Here's an unusual situation: the U.S. Postal Service wearing the “white hat” and some First-Class mailers wearing the “black hat.” The situation refers to USPS' Move Update regulation, which requires First-Class mailers to conduct name and address hygiene on their files at least once within 180 days before mailing.
A number of mailers are grousing over the dollop of good medicine the postal service is demanding be taken. But scruffy files are resulting in about 5 billion pieces of mail being returned, which translates to $1.5 billion of potentially avoidable labor expense to USPS.
The sad fact is that First-Class mail accounts for 51 percent of all “undeliverable as addressed” mail, and 90 percent of this is business mail.
Besides keeping postage discounts, there are two important incentives to update files: timely delivery of our mail (i.e. invoices); and avoiding increased postage rates caused by our undeliverable mail costs.
So, doing our part will improve the timeliness of our mail and start shrinking the 5 billion returns we cause.

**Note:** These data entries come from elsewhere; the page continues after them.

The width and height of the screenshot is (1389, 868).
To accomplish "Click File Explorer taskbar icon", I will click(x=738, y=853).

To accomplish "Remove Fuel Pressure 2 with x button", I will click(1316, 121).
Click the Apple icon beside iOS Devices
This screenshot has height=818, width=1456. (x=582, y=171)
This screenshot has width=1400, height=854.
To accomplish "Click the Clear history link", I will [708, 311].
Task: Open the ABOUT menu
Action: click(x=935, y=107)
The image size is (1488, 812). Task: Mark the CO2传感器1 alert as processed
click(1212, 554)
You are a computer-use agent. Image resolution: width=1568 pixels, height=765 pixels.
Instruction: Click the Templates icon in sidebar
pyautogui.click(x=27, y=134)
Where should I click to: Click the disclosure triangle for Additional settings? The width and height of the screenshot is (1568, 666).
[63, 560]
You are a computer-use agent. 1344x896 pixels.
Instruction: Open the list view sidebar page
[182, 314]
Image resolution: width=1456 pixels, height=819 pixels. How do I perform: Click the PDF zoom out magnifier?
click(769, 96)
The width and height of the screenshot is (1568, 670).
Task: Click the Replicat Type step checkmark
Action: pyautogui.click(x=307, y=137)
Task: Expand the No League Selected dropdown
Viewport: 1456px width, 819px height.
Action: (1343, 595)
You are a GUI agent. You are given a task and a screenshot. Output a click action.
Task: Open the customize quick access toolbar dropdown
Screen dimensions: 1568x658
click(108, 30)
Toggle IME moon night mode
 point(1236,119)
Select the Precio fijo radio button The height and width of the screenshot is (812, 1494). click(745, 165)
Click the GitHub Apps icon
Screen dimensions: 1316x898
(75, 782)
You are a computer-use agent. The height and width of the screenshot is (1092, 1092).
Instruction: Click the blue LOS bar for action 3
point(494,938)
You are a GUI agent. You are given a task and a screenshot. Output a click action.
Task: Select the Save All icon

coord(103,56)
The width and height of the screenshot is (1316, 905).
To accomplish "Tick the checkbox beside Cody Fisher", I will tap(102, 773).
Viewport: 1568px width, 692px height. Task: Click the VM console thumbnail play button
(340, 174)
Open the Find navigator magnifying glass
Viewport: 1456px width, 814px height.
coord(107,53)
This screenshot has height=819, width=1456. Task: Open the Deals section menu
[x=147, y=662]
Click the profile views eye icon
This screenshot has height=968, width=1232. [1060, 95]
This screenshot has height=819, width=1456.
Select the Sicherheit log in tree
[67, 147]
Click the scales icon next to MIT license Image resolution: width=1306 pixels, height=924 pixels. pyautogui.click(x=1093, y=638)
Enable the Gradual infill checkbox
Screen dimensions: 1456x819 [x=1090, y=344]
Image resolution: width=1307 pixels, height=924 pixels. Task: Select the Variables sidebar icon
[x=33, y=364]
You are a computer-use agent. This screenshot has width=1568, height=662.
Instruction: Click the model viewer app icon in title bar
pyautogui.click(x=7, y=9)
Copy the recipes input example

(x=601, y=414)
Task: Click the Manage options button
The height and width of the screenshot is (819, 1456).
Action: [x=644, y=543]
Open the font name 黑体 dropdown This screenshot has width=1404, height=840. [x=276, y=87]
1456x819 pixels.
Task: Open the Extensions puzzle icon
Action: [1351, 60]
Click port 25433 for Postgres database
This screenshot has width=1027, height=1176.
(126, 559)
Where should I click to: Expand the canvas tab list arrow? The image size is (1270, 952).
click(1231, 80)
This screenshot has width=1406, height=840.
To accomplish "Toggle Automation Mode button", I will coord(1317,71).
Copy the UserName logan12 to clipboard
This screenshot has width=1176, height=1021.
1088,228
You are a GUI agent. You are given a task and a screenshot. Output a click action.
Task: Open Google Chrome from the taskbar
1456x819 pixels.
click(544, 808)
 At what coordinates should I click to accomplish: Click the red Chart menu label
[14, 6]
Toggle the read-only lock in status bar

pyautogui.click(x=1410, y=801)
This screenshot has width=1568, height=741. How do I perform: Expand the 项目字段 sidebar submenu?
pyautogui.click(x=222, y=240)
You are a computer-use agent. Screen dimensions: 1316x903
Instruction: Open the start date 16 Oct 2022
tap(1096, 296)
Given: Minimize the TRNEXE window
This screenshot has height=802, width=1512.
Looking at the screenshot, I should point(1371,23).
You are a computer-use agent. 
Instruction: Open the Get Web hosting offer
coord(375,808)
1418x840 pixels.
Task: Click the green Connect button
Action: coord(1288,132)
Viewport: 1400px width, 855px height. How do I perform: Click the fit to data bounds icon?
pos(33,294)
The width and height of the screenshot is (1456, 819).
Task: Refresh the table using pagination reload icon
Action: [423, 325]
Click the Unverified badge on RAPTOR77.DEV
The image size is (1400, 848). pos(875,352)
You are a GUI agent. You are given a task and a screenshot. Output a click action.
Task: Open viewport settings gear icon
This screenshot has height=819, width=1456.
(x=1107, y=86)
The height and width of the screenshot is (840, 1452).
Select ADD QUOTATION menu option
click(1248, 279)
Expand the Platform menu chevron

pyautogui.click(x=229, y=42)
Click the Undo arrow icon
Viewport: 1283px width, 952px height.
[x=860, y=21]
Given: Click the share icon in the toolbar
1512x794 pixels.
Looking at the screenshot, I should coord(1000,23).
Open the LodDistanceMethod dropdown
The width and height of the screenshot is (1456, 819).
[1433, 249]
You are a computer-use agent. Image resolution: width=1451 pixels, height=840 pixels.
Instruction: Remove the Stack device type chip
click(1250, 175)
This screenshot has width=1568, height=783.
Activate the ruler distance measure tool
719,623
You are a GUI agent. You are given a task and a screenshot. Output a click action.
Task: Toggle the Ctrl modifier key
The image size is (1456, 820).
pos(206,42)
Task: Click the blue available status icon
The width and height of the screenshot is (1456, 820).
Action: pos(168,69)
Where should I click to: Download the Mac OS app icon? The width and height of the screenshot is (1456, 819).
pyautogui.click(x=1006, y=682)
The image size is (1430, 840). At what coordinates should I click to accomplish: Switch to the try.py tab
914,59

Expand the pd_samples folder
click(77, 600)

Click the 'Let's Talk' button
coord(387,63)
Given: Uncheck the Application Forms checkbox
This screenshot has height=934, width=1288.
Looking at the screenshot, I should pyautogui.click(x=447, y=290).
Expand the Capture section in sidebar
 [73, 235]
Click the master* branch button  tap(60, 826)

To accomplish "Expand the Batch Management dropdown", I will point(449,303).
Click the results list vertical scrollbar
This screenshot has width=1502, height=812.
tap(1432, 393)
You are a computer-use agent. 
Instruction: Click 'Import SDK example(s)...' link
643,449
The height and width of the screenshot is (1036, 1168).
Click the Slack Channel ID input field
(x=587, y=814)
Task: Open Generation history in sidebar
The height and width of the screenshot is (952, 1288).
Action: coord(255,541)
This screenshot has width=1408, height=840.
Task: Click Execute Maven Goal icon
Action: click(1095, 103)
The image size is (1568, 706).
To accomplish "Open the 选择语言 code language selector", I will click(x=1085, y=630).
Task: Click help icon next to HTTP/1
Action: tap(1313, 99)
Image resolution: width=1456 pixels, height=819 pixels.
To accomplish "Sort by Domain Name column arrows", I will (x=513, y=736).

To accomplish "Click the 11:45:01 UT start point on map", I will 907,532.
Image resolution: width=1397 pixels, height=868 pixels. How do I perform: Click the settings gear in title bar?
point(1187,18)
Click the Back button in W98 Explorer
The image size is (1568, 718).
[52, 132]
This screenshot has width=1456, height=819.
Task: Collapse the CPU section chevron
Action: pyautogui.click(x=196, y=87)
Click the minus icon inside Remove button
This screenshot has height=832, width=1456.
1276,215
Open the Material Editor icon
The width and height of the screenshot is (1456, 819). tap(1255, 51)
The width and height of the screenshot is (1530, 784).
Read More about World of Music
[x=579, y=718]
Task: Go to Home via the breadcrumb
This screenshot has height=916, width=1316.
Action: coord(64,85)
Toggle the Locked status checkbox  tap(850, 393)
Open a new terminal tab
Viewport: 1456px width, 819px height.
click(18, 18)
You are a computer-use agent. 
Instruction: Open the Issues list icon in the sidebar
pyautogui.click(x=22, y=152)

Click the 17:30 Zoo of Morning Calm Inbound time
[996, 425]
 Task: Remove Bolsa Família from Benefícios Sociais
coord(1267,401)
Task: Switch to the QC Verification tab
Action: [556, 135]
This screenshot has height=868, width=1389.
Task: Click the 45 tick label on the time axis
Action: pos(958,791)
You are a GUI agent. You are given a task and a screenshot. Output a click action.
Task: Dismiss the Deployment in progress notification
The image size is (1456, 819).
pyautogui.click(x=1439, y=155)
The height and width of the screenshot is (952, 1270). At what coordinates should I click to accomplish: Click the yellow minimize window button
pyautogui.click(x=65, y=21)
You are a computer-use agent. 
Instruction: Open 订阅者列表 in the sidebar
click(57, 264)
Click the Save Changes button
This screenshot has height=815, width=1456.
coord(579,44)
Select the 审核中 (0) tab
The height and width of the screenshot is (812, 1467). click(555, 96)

Consider this: Assume you mail 100,000 customer statements monthly and your file has a 5 percent delivery error factor, which is normal. That means 5,000 statements are returned and need to be reprocessed. Calculate the added data-entry, mail-process, materials and postage costs to remail these statements and the interest lost on the delayed receipts. Then compare that to the cost for FastForward or NCOA.
All this makes sense, but a number have expressed a couple of concerns:
Concern No. 1: Some colleagues think passing files through NCOA or FastForward is a complete remedy.
Yes, they do provide current address change information and standardize every input record to USPS specifications, which results in greater postal discounts and faster delivery.
But no address-change service is completely correct. We are a mobile society, and last year 40 million people moved. This dynamic makes address correction a challenging task. NCOA and FastForward provide a base point for file correction, but additional work is needed to update customer files.
For example, list owners have to compare the move-effective date provided by these services to other address-change input such as customer-supplied information. This is especially true when using three-year address-change history contained in the full NCOA process.
Concern No. 2: There is a lack of computer and programming availability to update change-of-address information.
This is a somewhat spurious argument, as these same resources are used to process changes captured from undeliverable mail returned by the postal service.
Often, it takes cost-savings analysis to break this mode of thought: A relatively small mailer, who endorsed envelopes for address change, data entered returns and remailed corrections, decided to try the NCOA service. Over a year, the mailer processed 1 million records through NCOA.
The results were impressive: combined savings of $4,000 per month in processing costs and postage reductions because of address standardization; and $48,000 in annual savings.
Imagine the reduced gastritis and stress headaches — not to mention operating expense — if First-Class mailers would look at the cost savings and cash-flow benefits from the Move Update regulation.
Let's get with the program. It's in our best interests.
Robert B. Swick is vice president of data services for Anchor Computer Inc., Deerfield Beach, FL.